Another psychotic manifestation is the presence of delusions. A delusion is an unfounded and rigid belief to which the patient clings like a burning nail, whose content is implausible or very difficult to believe. For example, delusions of persecution where the patient believes he is the victim of a conspiracy, that someone is spying on him, etc.

Children are very imaginative individuals, that is why it is very easy to confuse delusions with fantasies which can be more or less extravagant depending on the child’s creativity. Likewise, ideas like “my parents can read my thoughts” can either be delusions or the product of an innocent and credulous mind. The clinician’s good judgment is crucial here.

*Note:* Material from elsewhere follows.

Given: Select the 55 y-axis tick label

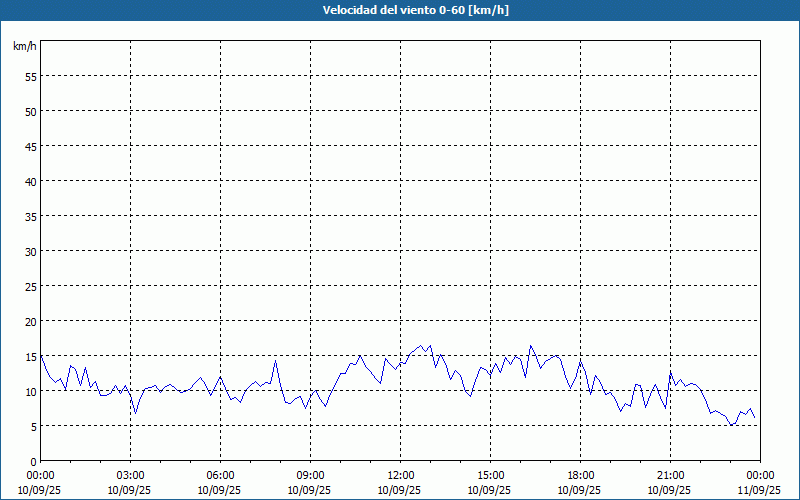Looking at the screenshot, I should point(30,76).
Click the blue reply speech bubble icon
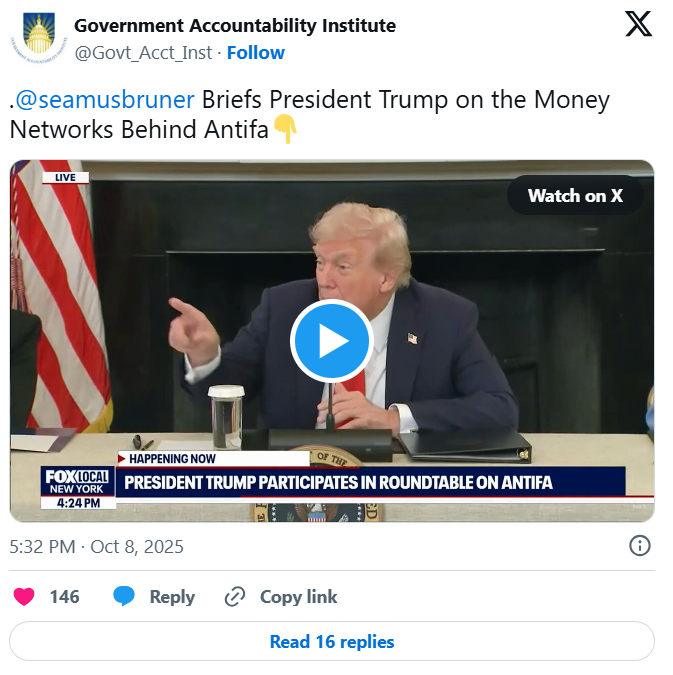 (x=124, y=597)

2. Symptoms of disorganization

In childhood schizophrenia we find extravagant behaviour, for example unusual food preferences , strange social behaviour, strange or illogical speech. Again, we have to separate the incoherence of the child’s speech from the illogicality that does not correspond to the child’s developmental level.

Of all the disorganizing manifestations in childhood schizophrenia, the most visible are the motor and social ones. Prior to diagnosis, it is common for parents to talk about strange gestures, grimaces or postures that anticipate the development of the disorder. In addition, these children are socially awkward. They may find it difficult to hold a conversation with other children, express ideas, talk about extravagant subjects and lose the thread of the dialogue. They are often described as “strange” by their peers.

Causes of childhood schizophrenia

Although the direct cause of the development of childhood schizophrenia is unknown, we do know several risk factors that are associated with the disorder.

Having first-degree relatives with schizophrenia increases the likelihood of having this disorder, so there is a genetic burden in its development. The presence of other comorbid disorders, such as anxiety disorders, ADHD, or conduct disorder, often accompanies childhood schizophrenia. It is also found that in families of children with this disorder, emotions are expressed with greater intensity.

There are several studies that describe how complications during childbirth can lead to abnormalities in neurological development and subsequently to schizophrenia. In particular, complications involving cutting off the flow of oxygen to the brain and causing hypoxia have been linked to the further development of the disorder, although the exact mechanism is not at all clear.

In these children, the lateral ventricles of the brain are enlarged. In addition, they progressively lose grey substance in the frontal and temporal regions of the brain, similar to adults. Thus, patients with childhood schizophrenia have a lower brain volume than the normal population.

Prognosis and treatment

The age at which schizophrenia debuts is a very strong predictor of its severity and prognosis. Those who develop schizophrenia earlier will be more affected and therefore have a worse prognosis. They are expected to be more impaired in thinking, language, motor and social behaviour than those who have debuted later.

Because of this, childhood schizophrenia predicts a poor prognosis for those who suffer it unless it is diagnosed in time. This makes the evaluation of possible schizophrenia during childhood a race against time where the professional must be thorough, but not go too fast and mark a child for life.

Once it is determined that the child is indeed suffering from childhood-onset schizophrenia, drug therapy with antipsychotics will be started immediately to cushion as much as possible the deterioration caused by the disorder . Parents will also need to be trained in what kinds of symptoms to expect, how to handle them, and what special needs the child might have later on.

At the same time, delusions and hallucinations are dealt with psychologically by teaching the child to recognize them as such. Psychotic symptoms are often preceded by negative moods and it is possible to realize when one is in a vulnerable period. Moreover, it is imperative to teach these patients to make alternative interpretations of the facts in order to get out of the rigidity which characterises delusions.

Finally, it is possible to address the social behavior of the child with schizophrenia through social skills training to teach him how to relate to others in a normal way and to be able to form meaningful bonds with his classmates.